A more accurate description of the Filioque’s history is this: The ancient Church, both East and West, confessed that God the Father is the fountain of the God-head and source of the Trinity. The Son is eternally begotten of Him and the Holy Spirit eternally proceeds from Him. While these are the essential (substantial) relations between the Persons of the Trinity, there is another set of relations known as energetic relations. These are the relations of action between the Persons of the Trinity. For example, God has the power of creating essentially (as He is omniscient), but He became a Creator through actualizing this power in the act of creation. Some actions are eternal. God never began to do good, but doing good is an action, so that God energetically does God from all eternity. Likewise, the Holy Spirit energetically proceeds from the Father and the Son in the sense that the Father sends the Spirit through the Son as a manifestation of the unity of the Trinity.

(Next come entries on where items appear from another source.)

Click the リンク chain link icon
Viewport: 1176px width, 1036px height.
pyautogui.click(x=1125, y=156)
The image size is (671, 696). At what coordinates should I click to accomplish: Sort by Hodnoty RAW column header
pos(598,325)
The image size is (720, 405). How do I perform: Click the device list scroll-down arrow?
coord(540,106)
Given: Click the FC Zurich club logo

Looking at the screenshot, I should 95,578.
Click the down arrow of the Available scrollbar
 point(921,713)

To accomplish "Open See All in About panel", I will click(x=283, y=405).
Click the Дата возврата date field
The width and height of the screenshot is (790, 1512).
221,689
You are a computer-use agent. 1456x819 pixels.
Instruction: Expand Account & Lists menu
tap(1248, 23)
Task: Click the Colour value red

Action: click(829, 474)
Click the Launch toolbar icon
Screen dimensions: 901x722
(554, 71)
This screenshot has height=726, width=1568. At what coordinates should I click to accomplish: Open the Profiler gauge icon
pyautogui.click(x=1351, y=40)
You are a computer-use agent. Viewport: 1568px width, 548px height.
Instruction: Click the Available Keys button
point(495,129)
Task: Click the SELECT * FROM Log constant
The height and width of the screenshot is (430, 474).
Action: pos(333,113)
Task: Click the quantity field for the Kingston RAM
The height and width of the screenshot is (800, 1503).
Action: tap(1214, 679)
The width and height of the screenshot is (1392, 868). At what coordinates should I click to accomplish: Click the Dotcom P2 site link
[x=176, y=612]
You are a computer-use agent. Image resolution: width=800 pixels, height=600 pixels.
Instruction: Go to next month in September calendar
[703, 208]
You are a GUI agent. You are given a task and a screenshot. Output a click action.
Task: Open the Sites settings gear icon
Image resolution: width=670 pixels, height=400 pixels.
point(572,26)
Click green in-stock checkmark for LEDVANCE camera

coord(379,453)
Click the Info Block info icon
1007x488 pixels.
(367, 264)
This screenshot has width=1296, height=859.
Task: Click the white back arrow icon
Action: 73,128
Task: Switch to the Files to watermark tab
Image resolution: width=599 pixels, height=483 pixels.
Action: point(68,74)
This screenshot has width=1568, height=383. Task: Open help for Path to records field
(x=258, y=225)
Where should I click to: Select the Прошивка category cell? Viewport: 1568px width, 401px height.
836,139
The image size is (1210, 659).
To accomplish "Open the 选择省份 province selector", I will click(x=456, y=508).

All ancient Christians, East and West, confessed this doctrine.
However, St. Augustine was unable to grasp the essence/energies distinction. Instead of making the visible appearances of God a disincarnate appearance of the Divine Word (as all the other Fathers had), St. Augustine made these “theophanies” symbolic representations of the untouchable and invisible essence of God. Because there was no distinction between the essence and energies of God, St. Augustine taught that the Holy Spirit eternally proceeded from the Father and the Son in essence. The Franks used St. Augustine as the framework through which they would read the rest of Christian theology and included it in the Creed at various Synods of theirs.
What would be the Catholic’s counter to these assertions?